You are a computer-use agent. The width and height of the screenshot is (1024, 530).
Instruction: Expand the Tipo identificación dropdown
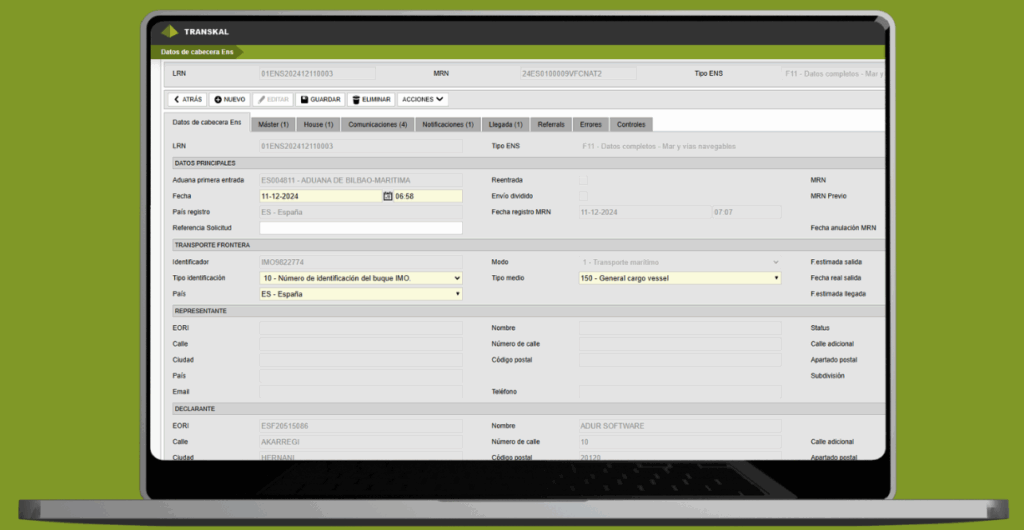pyautogui.click(x=361, y=278)
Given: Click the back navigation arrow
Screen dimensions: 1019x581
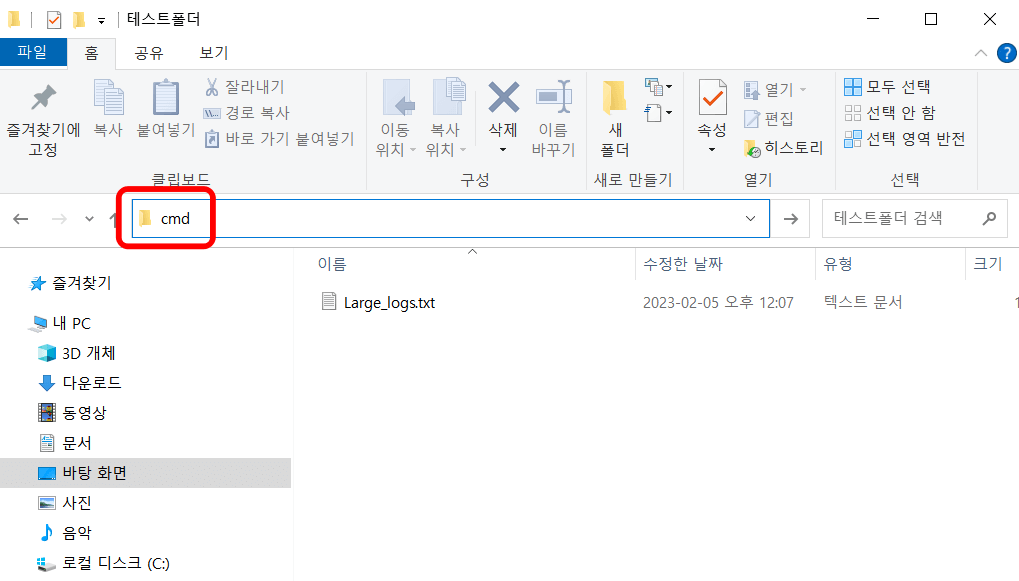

### [Objective]
Substitute "menu" for "dropdown" throughout the data above and write out the data again, changing nothing else and leaving the pictures out.

### [Output below]
You are a computer-use agent. The width and height of the screenshot is (1024, 530).
Instruction: Expand the Tipo identificación menu
pyautogui.click(x=361, y=278)
Given: Click the back navigation arrow
Screen dimensions: 1019x581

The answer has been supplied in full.